Nanny is a BROAD term. My nanny did the children's laundry, unloaded the dishwasher, and picked up the rooms where they played. She was always out at the park, the library, playdates, etc-and she always had her phone with her so we could check in, etc. Did she talk on the phone walking back from the library while my son slept in the stroller (of course-I would do the same)-AND don't flame me for using a stroller-I can't expect another woman to sling my 30lb toddler for a mile walk. I might do it, but she doesn't have to.

When my nanny told me she was leaving she broke down and CRIED and thanked me for treating her like a human being for the past four years. We had mutual respect-she did her job and I did mine (I work from home so I'm around). I gave her the space to do her job, didn't undermine while she was at work, and let her bond with and love my child. If I wanted a servant (which I don't) I would have hired one.

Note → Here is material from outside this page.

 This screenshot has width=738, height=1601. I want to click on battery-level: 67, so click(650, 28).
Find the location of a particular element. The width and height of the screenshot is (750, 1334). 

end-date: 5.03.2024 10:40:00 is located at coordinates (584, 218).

Fast forward: my new nanny is a young woman trying to pull herself up from a rough childhood. She LOVES children, is an amazingly talented artist, and adores my two boys. They love her back. I gave her a cell phone (she didn't have one) so that I would feel better knowing if anything happened (let's face it-boys fall down A LOT) then she could call me for help if she needed it. We did a trial period for about 2 weeks to see if she liked us and we liked her-when I asked her if she wanted to stay, she teared up too. She couldn't believe that she had found such a wonderful job.

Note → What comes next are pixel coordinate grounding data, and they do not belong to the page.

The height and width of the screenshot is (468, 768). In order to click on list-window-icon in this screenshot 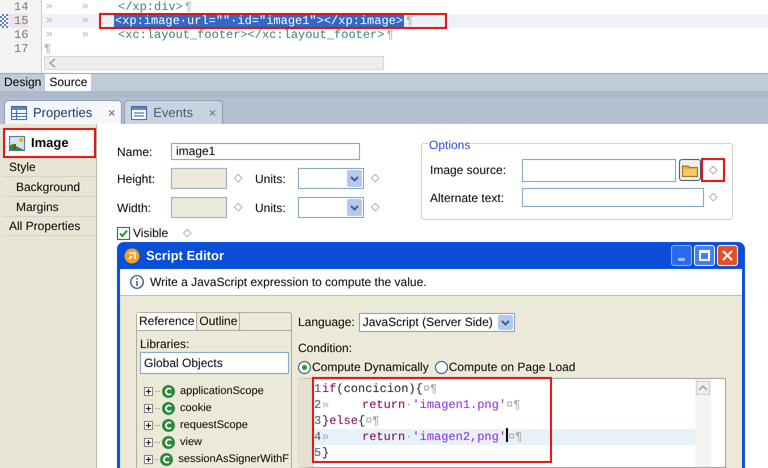, I will do `click(140, 113)`.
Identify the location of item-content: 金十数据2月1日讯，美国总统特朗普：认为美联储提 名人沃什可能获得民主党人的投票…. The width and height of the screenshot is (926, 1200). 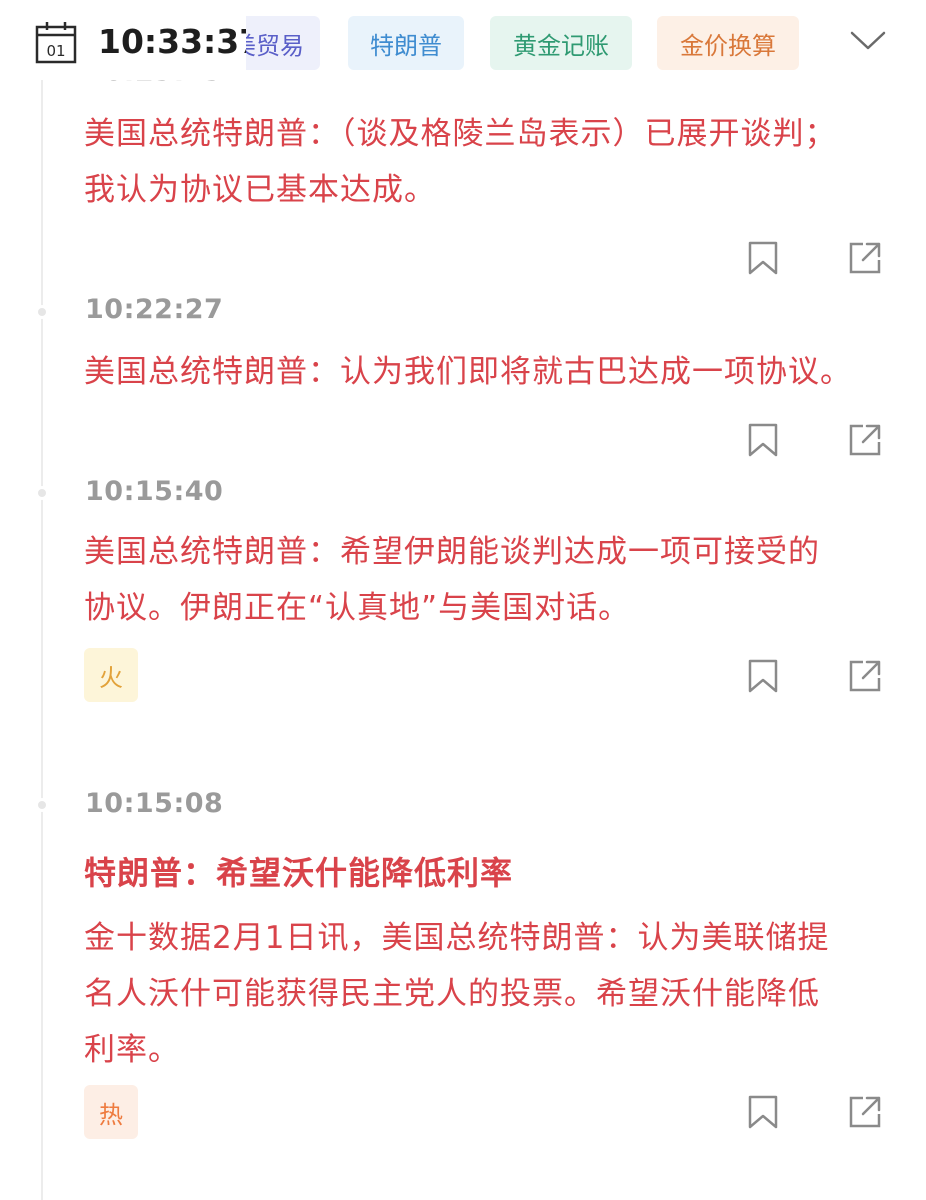
(484, 994).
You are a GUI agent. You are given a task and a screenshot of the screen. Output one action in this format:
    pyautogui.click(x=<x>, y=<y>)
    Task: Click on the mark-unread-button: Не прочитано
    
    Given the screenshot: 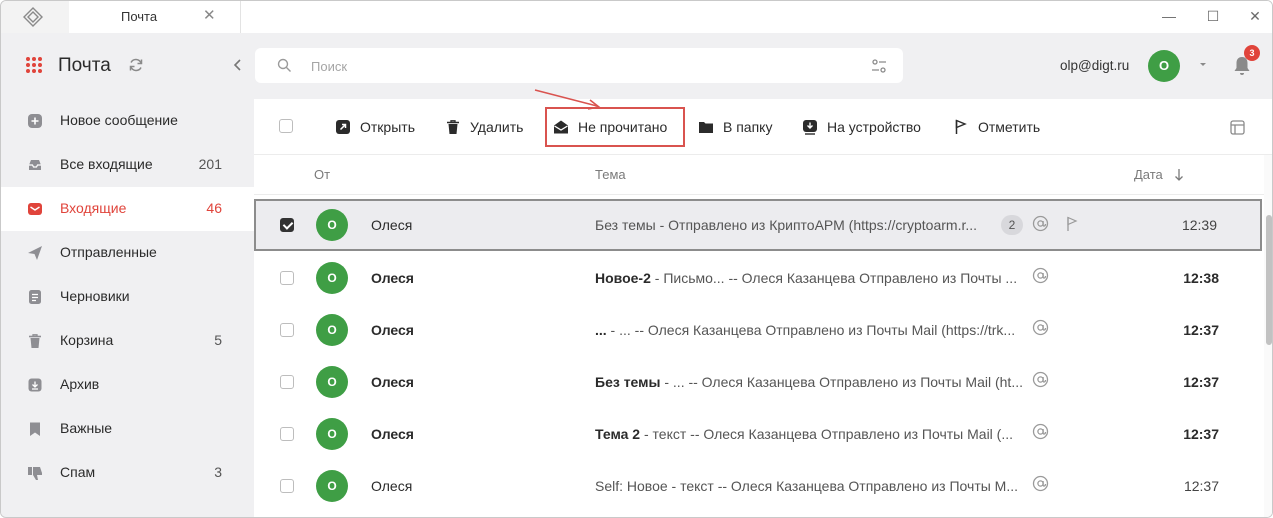 What is the action you would take?
    pyautogui.click(x=614, y=127)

I work 9-5 so she works 9-5. I occasionally travel so there are longer hours once in awhile. No weekends. I don't want her scrubbing anything-just leave the house the way you found it and maybe fold the laundry if the baby is napping and you're bored. I found when you GIVE people space, they want to do more. At least with these two women.

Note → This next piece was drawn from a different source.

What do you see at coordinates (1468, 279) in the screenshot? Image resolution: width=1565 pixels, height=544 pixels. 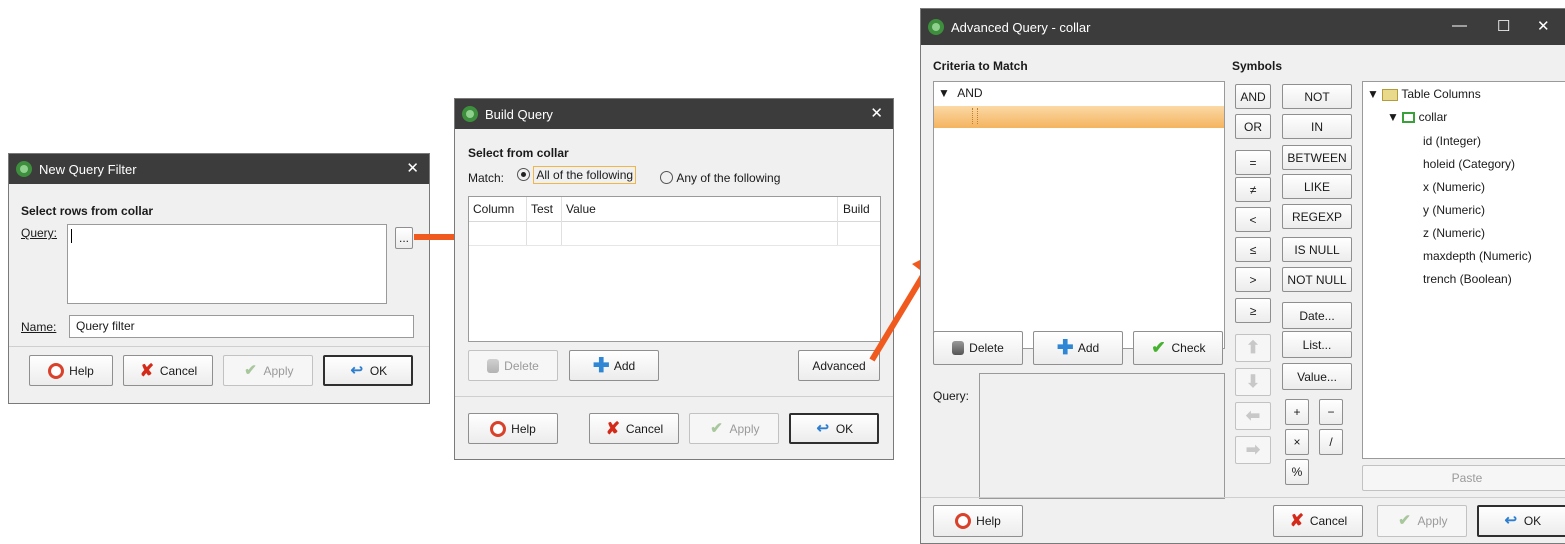 I see `tree-column-item: trench (Boolean)` at bounding box center [1468, 279].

At her last job she was exploited. There isn't any other way to state. The parents were both doctors-they salaried her and she often worked 12-14 hour days. They required her to bring her own food. She worked weekends too-for even less per hour because there were two kids (she just had the baby during the week). These parents were NEVER home. She made so little she could afford to eat 1 meal a day when she got home. And they made her wear scrubs so she wouldn't "infect" the children with any germs she brought in from the outside.

That is APPALLING and is indecent behavior IMO. She thinks I'm a dream-but I treat her like I treat my children-WITH RESPECT.

Being a nanny is tough stuff. I shudder at thinking how most of them are treated. I just don't understand how people can treat other people so horribly...but I guess some people feel that's ok.